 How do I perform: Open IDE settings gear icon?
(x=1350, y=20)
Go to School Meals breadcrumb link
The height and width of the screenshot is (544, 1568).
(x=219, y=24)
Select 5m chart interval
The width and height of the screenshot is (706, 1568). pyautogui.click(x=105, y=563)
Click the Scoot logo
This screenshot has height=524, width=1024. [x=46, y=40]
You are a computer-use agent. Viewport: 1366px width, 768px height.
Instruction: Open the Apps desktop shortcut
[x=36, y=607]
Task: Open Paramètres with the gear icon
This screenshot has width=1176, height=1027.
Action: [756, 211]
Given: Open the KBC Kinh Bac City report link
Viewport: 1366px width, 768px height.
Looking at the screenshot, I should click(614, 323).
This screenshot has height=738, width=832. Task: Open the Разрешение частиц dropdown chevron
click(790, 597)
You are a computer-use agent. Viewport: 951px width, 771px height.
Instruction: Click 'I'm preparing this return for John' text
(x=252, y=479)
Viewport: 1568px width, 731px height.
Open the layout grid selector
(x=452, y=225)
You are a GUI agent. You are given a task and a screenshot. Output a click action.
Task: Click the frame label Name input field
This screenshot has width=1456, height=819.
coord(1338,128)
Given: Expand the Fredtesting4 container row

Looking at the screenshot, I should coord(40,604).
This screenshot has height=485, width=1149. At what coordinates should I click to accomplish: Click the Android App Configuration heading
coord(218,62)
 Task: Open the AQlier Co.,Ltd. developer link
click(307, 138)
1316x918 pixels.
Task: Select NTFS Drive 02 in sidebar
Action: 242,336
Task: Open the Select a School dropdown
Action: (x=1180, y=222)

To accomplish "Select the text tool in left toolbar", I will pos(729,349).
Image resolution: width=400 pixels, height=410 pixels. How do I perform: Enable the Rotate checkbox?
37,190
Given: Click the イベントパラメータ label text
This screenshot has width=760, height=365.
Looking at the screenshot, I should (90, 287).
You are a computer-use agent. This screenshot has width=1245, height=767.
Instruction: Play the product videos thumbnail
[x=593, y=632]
○ ○ ○
**WHAT IS NEEDED**
Search the records for the word "computer", then list every line that has it.

**RESULT**
You are a computer-use agent. Viewport: 1366px width, 768px height.
You are a computer-use agent. Viewport: 951px width, 771px height.
You are a computer-use agent. This screenshot has width=1245, height=767.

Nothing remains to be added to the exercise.